К концу октября Костя совсем заскучал. Возвращаясь домой после отлучек, он старался подойти к дому с той стороны, где, сбегая с Малого Каменного моста, Большая Полянка и Якиманка расходились в разные стороны. И каждый раз, пересекая широкий перекресток, Костя, терзаемый страхом, зажмуривал глаза. Он мучительно боялся не увидеть родной, покатой, выкрашенной облупившейся коричневой краской крыши.
Первого ноября проводили на фронт многодетного отца Николая Рыбакова и старшего из его сыновей – костиного одногодка. Бабуля сильно терзалась. Зачем-то завела с Костей разговор о призывном возрасте, дескать, неслучайно в армию забирают после восемнадцатилетия и ни днем раньше. Наконец она привела последний, самый веский аргумент:
– Ты – единственное, что у меня осталось. Не станет тебя – и мне не жить…
– Ба, я должен.
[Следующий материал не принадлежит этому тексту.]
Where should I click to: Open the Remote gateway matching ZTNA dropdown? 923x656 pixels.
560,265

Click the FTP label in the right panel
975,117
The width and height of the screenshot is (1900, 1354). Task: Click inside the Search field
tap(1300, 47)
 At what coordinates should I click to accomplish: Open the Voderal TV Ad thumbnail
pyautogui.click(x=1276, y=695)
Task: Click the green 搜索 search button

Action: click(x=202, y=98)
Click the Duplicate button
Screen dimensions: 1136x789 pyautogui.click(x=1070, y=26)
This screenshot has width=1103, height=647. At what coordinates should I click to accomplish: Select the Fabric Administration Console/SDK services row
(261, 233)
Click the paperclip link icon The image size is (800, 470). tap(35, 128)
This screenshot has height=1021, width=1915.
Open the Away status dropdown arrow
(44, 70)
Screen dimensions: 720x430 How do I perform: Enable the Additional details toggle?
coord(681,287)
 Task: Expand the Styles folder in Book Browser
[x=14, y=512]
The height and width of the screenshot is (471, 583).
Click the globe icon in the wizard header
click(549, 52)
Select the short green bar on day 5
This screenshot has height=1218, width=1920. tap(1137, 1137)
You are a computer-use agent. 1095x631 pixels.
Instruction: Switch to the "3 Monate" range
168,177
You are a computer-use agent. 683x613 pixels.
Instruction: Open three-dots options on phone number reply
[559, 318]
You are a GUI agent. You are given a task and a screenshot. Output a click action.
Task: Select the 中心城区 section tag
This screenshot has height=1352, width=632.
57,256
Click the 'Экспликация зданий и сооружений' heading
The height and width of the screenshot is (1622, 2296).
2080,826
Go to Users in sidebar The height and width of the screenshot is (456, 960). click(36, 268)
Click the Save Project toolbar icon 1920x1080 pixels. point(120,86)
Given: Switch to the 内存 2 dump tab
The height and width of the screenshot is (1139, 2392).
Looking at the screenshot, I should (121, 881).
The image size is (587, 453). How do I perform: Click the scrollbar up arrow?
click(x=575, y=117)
Ты понимаешь?
Они сидели рядом плечом к плечу на потертом кожаном диване в бабушкиной, проходной комнатенке. Диван, круглый, покрытый плюшевой скатертью стол, бабушкина никелированная с шишечками кровать, обувная тумбочка возле двери, буфет – все тонуло в сумраке. В небе за окном, засвечивая через светомаскировку, метались огни прожекторов.
– А как же я? – спросила она. – Мне шестьдесят два года. Значит, все, да? Ну что ж, пожила…
– Почему? – смутился Костя. – Все-то терпят. И ты терпи. Со мной ничего не случится. Вот увидишь. Просто я больше не могу, я больше не в силах… а тут такой случай…
И он рассказал ей и про диверсантов, и про летного майора. Он слышал бабулины слезы и ее тихие слова:
– Теперь уж я понимаю, что ты решился. Так открыто все мне рассказать… Да где ж это видано? Если б не решился, уж наверное, рассказывать не стал бы… Одно только в голове у меня не укладывается! Ты убивал людей! Ты!
7
«Максимом» называли станковый пулемет, сконструированный американцем Хайремом Стивенсом Максимом.